» THE TASK:
Output all records exactly, with no images.
(INPUT MATERIAL)
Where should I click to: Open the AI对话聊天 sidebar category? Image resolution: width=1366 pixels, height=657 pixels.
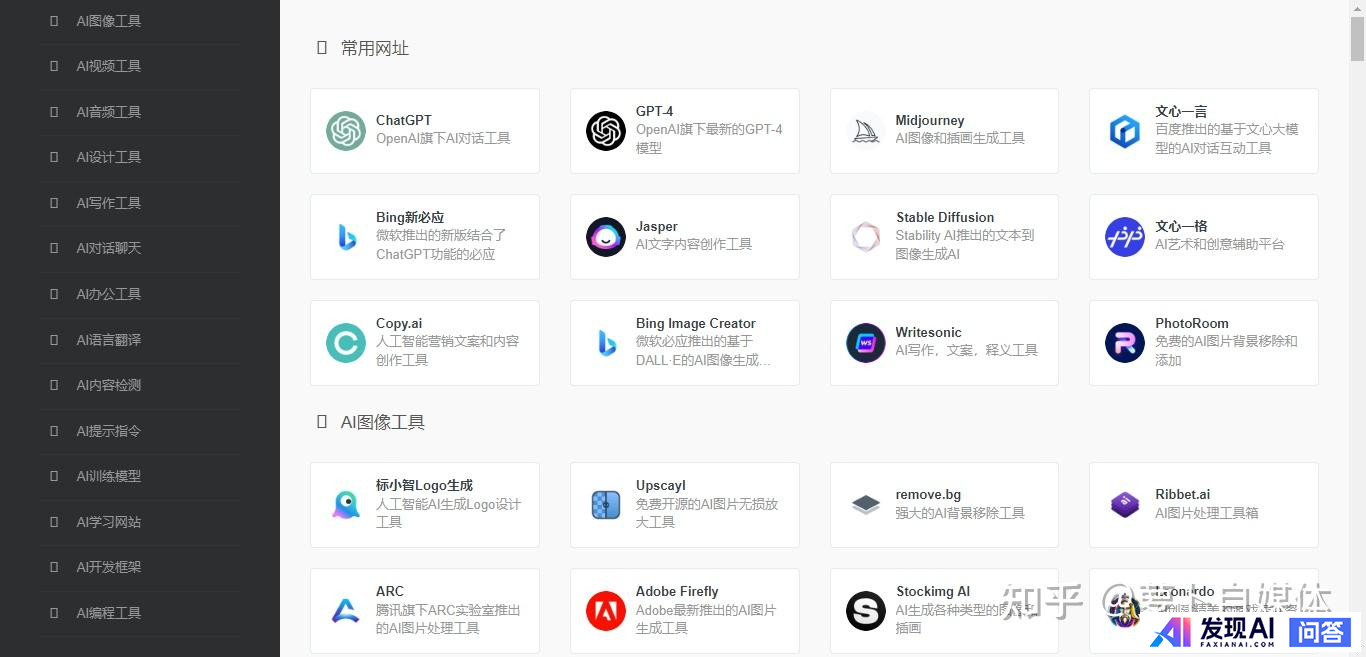pyautogui.click(x=109, y=248)
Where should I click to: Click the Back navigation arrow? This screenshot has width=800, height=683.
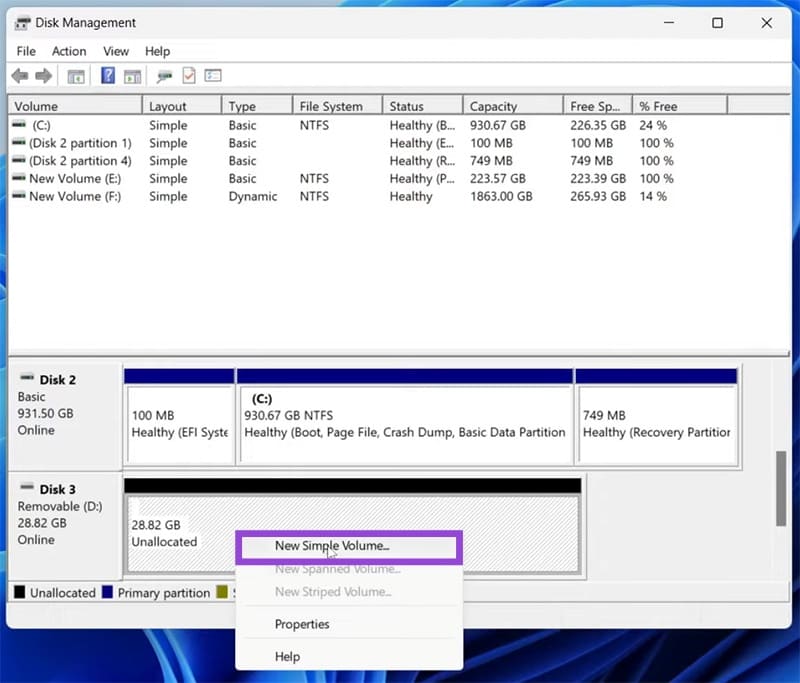[19, 75]
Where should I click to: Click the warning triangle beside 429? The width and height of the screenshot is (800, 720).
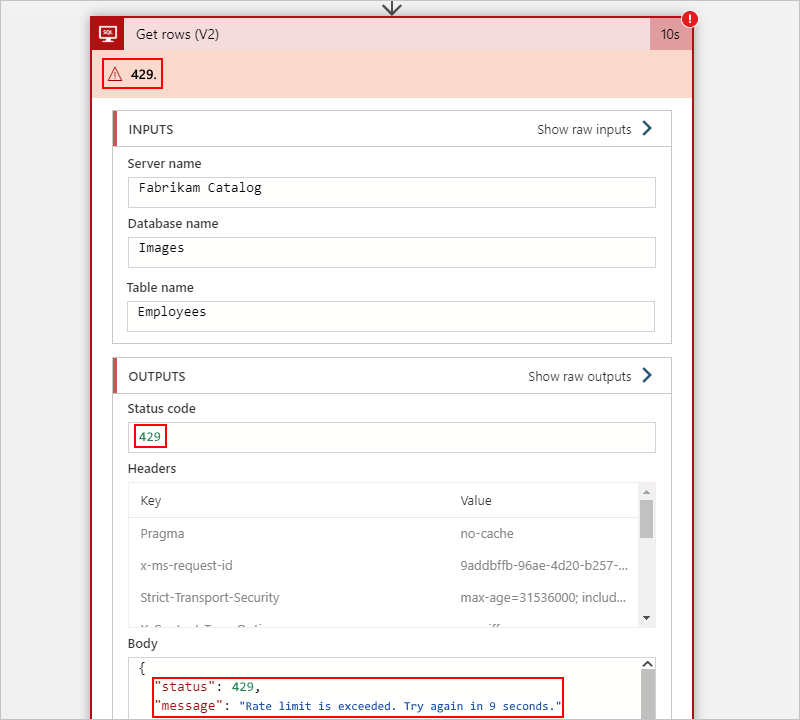coord(115,73)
(End INPUT MATERIAL)
» TASK ANSWER:
Where should I click to: Open the AI对话聊天 sidebar category? Image resolution: width=1366 pixels, height=657 pixels.
pyautogui.click(x=109, y=248)
Where should I click to: Click the Back navigation arrow? This screenshot has width=800, height=683.
[19, 75]
Where should I click to: Click the warning triangle beside 429? The width and height of the screenshot is (800, 720).
coord(115,73)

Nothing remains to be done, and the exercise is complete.